--- begin Input rows ---
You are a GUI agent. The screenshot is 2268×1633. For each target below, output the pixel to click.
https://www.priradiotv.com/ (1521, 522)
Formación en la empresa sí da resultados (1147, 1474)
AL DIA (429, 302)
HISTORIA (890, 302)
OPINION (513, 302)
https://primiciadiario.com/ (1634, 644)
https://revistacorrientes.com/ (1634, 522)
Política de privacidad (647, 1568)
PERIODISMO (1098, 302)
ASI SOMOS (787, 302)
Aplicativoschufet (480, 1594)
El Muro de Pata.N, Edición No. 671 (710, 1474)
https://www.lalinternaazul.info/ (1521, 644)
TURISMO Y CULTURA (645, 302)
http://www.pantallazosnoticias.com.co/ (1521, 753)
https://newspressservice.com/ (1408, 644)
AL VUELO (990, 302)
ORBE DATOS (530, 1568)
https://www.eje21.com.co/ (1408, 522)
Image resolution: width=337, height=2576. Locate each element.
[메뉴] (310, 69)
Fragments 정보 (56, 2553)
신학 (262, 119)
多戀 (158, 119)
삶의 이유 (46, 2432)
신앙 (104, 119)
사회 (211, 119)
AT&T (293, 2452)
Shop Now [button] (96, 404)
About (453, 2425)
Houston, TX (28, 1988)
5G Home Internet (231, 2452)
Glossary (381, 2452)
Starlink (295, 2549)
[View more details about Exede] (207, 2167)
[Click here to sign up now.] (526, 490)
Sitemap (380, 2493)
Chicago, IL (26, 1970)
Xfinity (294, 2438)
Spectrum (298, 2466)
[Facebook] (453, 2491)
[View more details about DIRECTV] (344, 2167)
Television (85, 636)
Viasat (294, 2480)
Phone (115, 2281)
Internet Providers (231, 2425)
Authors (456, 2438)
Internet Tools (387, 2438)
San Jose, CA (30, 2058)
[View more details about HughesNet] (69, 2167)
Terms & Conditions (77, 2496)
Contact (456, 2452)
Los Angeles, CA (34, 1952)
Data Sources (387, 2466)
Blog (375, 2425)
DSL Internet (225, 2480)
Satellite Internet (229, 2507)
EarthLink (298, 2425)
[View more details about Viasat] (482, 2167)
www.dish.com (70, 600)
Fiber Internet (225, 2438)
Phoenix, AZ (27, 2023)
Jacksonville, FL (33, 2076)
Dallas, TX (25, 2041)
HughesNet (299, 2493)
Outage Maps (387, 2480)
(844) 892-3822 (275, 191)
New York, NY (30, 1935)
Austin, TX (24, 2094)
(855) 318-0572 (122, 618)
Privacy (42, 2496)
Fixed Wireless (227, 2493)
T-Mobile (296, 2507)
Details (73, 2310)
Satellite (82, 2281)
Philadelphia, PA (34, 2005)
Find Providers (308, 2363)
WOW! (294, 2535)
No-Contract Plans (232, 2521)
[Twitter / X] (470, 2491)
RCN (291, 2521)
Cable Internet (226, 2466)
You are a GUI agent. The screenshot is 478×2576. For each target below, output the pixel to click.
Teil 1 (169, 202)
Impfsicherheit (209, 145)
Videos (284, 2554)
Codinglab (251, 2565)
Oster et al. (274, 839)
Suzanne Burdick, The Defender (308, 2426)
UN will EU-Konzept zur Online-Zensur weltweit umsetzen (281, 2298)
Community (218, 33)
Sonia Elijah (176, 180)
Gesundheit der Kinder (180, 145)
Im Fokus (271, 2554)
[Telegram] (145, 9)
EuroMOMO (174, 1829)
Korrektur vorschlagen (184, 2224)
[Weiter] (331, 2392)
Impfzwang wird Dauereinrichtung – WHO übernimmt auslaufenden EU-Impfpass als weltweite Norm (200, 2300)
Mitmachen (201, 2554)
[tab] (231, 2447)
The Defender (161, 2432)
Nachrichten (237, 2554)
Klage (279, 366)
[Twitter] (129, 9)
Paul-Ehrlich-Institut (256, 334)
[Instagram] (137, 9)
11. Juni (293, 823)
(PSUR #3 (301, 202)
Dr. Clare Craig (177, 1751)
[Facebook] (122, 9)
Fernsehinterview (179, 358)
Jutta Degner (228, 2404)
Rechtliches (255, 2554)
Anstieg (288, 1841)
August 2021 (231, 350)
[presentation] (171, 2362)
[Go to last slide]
--- end Input rows ---
[Task directions]: Begin at the row that has "T-Mobile (296, 2507)" and stop after the row that has "Teil 1 (169, 202)". Copy those rows, changing "Details" to "Info" and leaving everything else unchanged.

[Exercise result]:
T-Mobile (296, 2507)
Info (73, 2310)
Satellite (82, 2281)
Philadelphia, PA (34, 2005)
Find Providers (308, 2363)
WOW! (294, 2535)
No-Contract Plans (232, 2521)
[Twitter / X] (470, 2491)
RCN (291, 2521)
Cable Internet (226, 2466)
You are a GUI agent. The screenshot is 478×2576. For each target below, output the pixel to click.
Teil 1 (169, 202)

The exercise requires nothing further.